## The task:
Within the listing below, the lines to output run from the one containing "You are a computer-use agent." through the one containing "Instruction: Select the 3km distance option"; copy them exactly and nothing else.

## Data shown:
▬▬▬
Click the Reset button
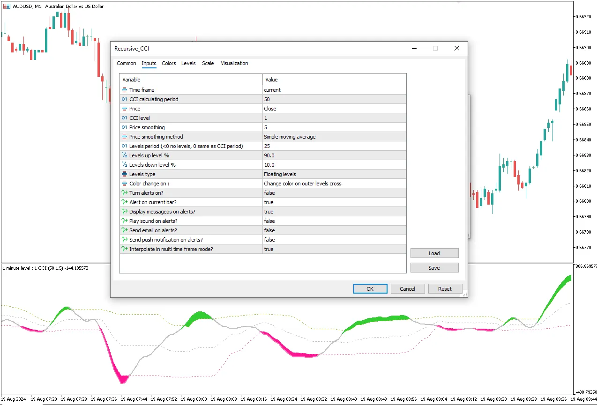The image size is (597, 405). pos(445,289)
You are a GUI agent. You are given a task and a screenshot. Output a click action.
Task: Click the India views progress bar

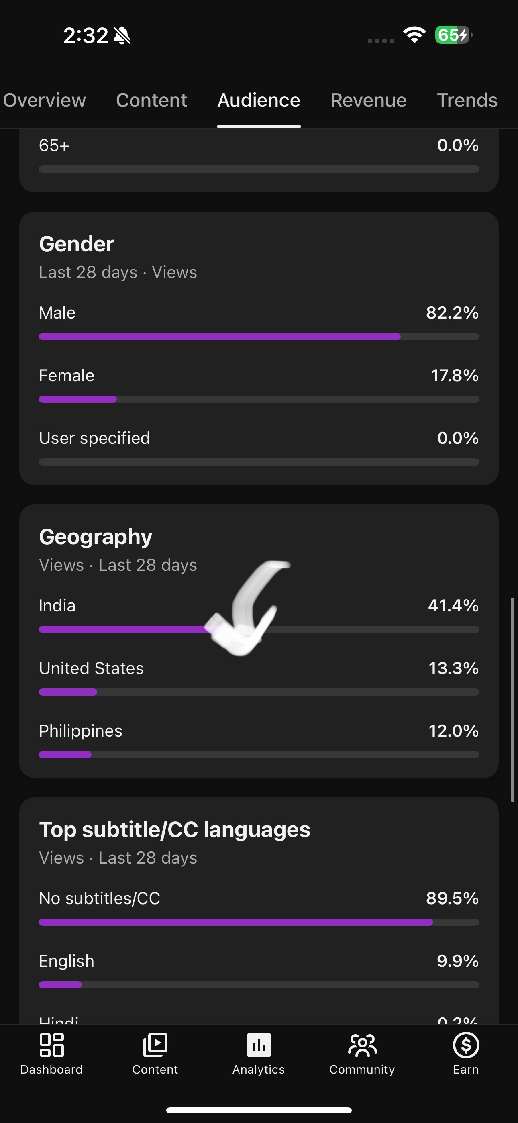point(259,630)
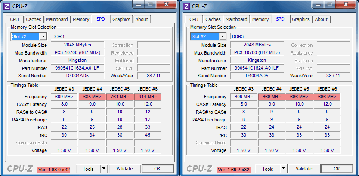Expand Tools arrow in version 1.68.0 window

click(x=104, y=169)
▬▬▬
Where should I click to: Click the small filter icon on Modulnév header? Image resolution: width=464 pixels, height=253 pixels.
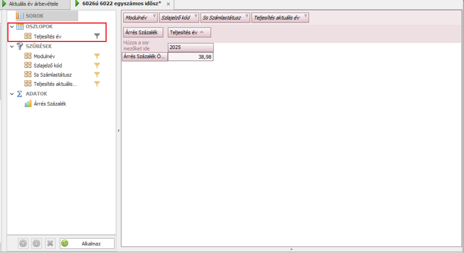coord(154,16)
▬▬▬
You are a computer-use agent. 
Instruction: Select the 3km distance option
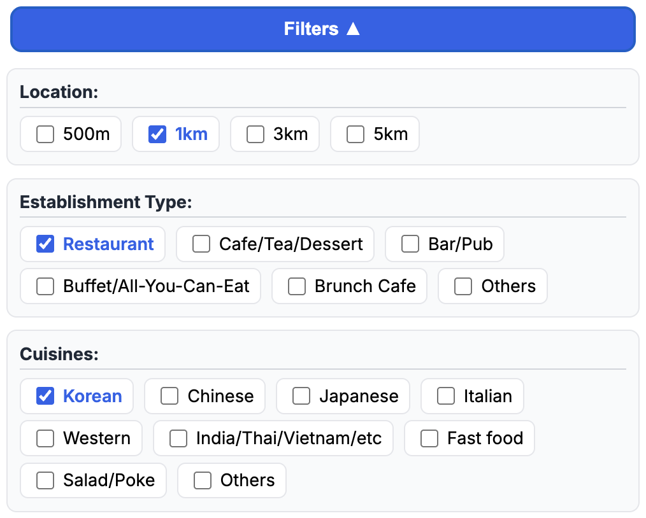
▬▬▬
## Answer section:
You are a computer-use agent. 
Instruction: Select the 3km distance option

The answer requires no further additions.